Pemandangan yang mengerikan itu membuat siapapun yang melihatnya akan percaya bahwa mereka sedang bermimpi. Kejadian khayalan dan mimpi buruk yang mereka alami pada waktu tidur. Namun sayangnya, hal itu sungguh nyata dalam kehidupan mereka. Bukan sebuah mimpi yang akan hilang saat mereka terbangun.
Mata Ana tidak lepas melihat ke atas langit. Alhasil kakinya terdandung sesuatu. Tubuhnya jatuh berguling-guling ke tanah. Debu tanah memenuhi badannya namun tidak dihiraukannya. Ia segera bangkit dan melihat benda yang membuatnya terjatuh. Terlihat seorang lelaki tua yang tergeletak di tanah dengan darah yang bersimbah di tubuhnya. Bekas cakaran-cakaran binatang memenuhinya. Ana mengenalnya sebagai salah satu pasukan keamanan kota itu. Segera dihampirinya lelaki itu.
"Paman, sadarlah, apa yang terjadi?" serunya kebingungan.
Ia tidak mengetahui apa yang sebenarnya terjadi, karena saat itu, ia sedang berada di hutan mencari jamur. Lelaki tua itu tidak dapat berkata apa-apa. Mulutnya penuh dengan darah. Tangannya hanya menunjuk ke arah langit dengan lingkaran hitam besar yang masih menyambar orang-orang kota.
Tangan Ana mencoba menekan pendarahan pada luka lelaki tua itu, namun sia-sia saja, lelaki itu menghembuskan nafas terakhirnya.
Tangan Ana memukul tanah karena kemarahannya. Diambilnya pedang yang ada di samping tubuh penjaga kota itu dan berlari menuju akademi. Sampainya di dekat bangunan itu, Ana menghentikan langkahnya dan segera bersembunyi di sebuah reruntuhan bangunan. Ia menyapu pemandangan di sekelilingnnya. Bangunan akademi yang kokoh terbuat dari batu itu sebagian runtuh dan terbakar. Percikan-percikan api masih terlihat dengan jelas. Gedung pemerintahan itu juga tak kalah rusaknya. Menara di sayap kanan gedung pemerintahan runtuh. Tak sedikit orang-orang tergeletak di tanah penuh dengan luka. Bangunan yang terbuat dari kayu disekelilinya terbakar dengan nyala api yang besar. Angin malam membuat api itu semakin besar. Kota itu menjadi kota yang terbakar.
Ia menutup matanya sejenak. Saat ia membuka matanya kembali, wajahnya menengadah melihat lingkaran hitam dengan kilatan-kilatan cahaya hitam yang turun ke bawah. Di sekelilingnya, terdapat lima ekor monster berbentuk serigala bertanduk melengkung menyerupai pedang. Di sepanjang tubuhnya dari tengkuk hingga ujung ekor terdapat tanduk –tanduk yang runcing, dan ekornya berupa sulur-sulur yang menyerupai ular berwarna perak yang panjang. Mereka sedang berjaga-jaga mengelilingi lingkaran itu.

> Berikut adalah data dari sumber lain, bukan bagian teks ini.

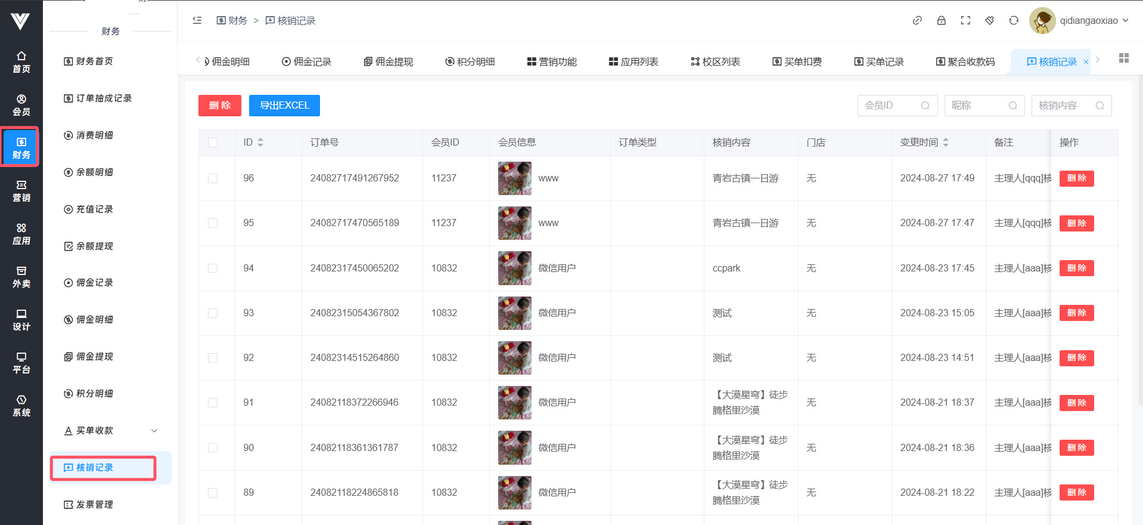Open the link icon in header

pyautogui.click(x=917, y=20)
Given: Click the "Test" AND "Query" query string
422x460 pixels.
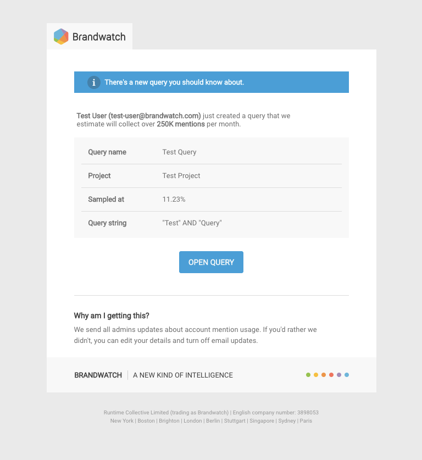Looking at the screenshot, I should coord(192,223).
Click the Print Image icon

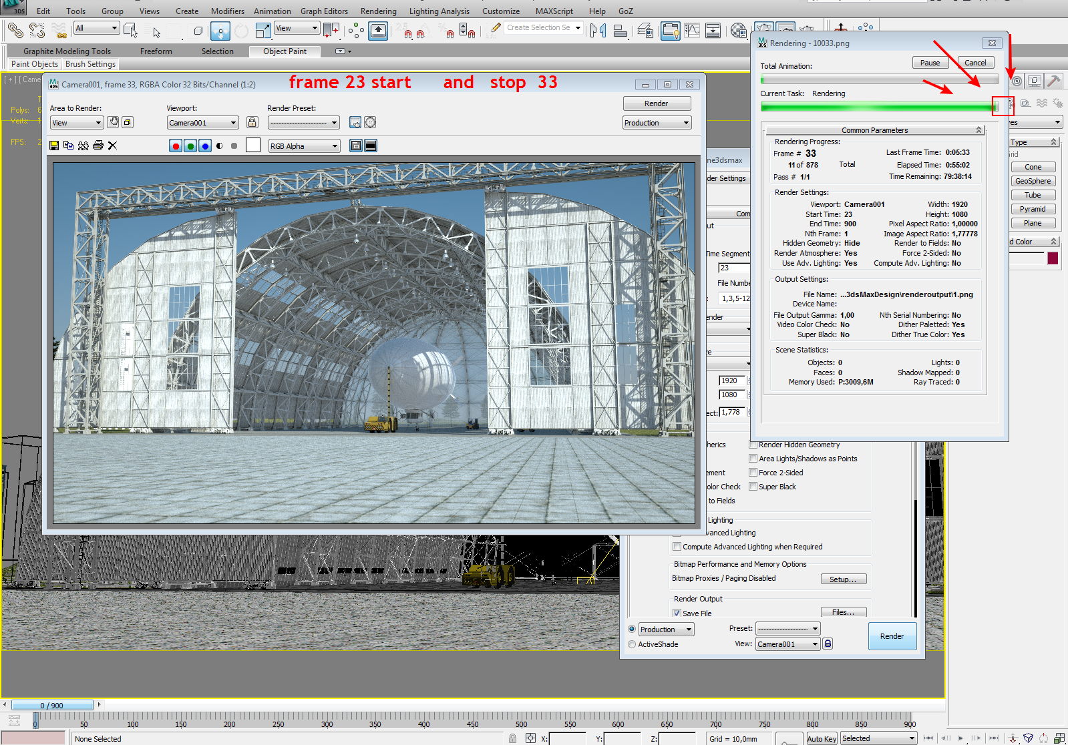pos(98,146)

Monster itu mendesis kemudian memekik dengan nyaring. Suara pekikan hewan yang mengerikan yang ia dengar di dalam hutan. Ana menutup telinganya sambil menggelengkan kepala.
[Ini hanya mimpi. Ini tidak nyata,] pikir Ana.

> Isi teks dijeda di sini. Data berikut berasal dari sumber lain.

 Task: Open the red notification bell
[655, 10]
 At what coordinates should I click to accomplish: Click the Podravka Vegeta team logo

Terlihat wajah orang-orang kota yang penuh dengan ketakukan menghadapi mereka mundur. Beberapa orang yang terjebak oleh monster itu tergiring menuju di bawah lingkaran hitam dan kemudian terbawa ke atas. Ana mencoba melihat orang-orang yang tersisa di sekitar akademi, namun Jenice maupun ibunya tidak terlihat. Saat ia mencoba lebih dekat, sebuah bayangan hitam besar menerjangnya. Ia terkejut dan mencoba menghindar. Dialihkan tubuhnya secepat kilat ke samping dan terjatuh.
Seekor monster menyeringai ke arahnya dengan ganas. Matanya menatap Ana dengan tajam. Ana segera berdiri dari tempatnya dan mundur beberapa langkah. Tangannya memegang erat sebuah pedang yang ia peroleh dari jalan tadi dan tubuhnya waspada akan serangan monster itu. Matanya menatap tajam ke arah monster. Sang monster kembali menyeringai memperlihatkan taringya dan berlari menerjangnya. Mata Ana terbuka lebar.